Available chlorine of old bleaching solution is lower than that of a new one because:
First, bleaching solution may deteriorate due to the attack or decomposition by carbon dioxide in air according to the equation: 2ClO-(aq) + CO2(aq) → CO32-(aq) +Cl2(g). Thus the active ingredient, ClO- will so decompose into Cl2 by time resulting in the decrease in available chlorine as the chlorine gas can be more easily to escape from the solution.
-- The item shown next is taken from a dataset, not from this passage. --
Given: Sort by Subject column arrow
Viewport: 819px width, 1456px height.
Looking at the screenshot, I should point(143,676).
Second, the bleaching solution will also be decomposed by hydrogen positive ions to chlorine gas provided that hypochlorous acid is present and also may react with other acid in the bleaching solution. [i.e. ClO-(aq) +2H+(aq) + Cl-(aq) → Cl2(g) + H2O(l)]
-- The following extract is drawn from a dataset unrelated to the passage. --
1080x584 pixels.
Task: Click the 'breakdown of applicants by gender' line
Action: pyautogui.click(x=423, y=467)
By this way, the active ingredient, ClO- will so decompose into Cl2 by time resulting in the decrease in available chlorine as the chlorine gas can be more easily to escape from the solution..
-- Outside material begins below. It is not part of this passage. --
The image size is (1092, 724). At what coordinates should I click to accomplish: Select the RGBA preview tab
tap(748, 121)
Third, the bleaching solution, will be decomposed by sunlight.[i.e. 2OCl- (aq)→ 2Cl-(aq) + O2(g)]By this way, the active ingredient, ClO- will so decompose into Cl2 by time resulting in the decrease in available chlorine as the chlorine gas can be more easily to escape from the solution..
Above all, these happen gradually by time, so the older of the solution, the lower available of the chlorine is.
(6) Suggest another application of iodometry besides analysis of bleach.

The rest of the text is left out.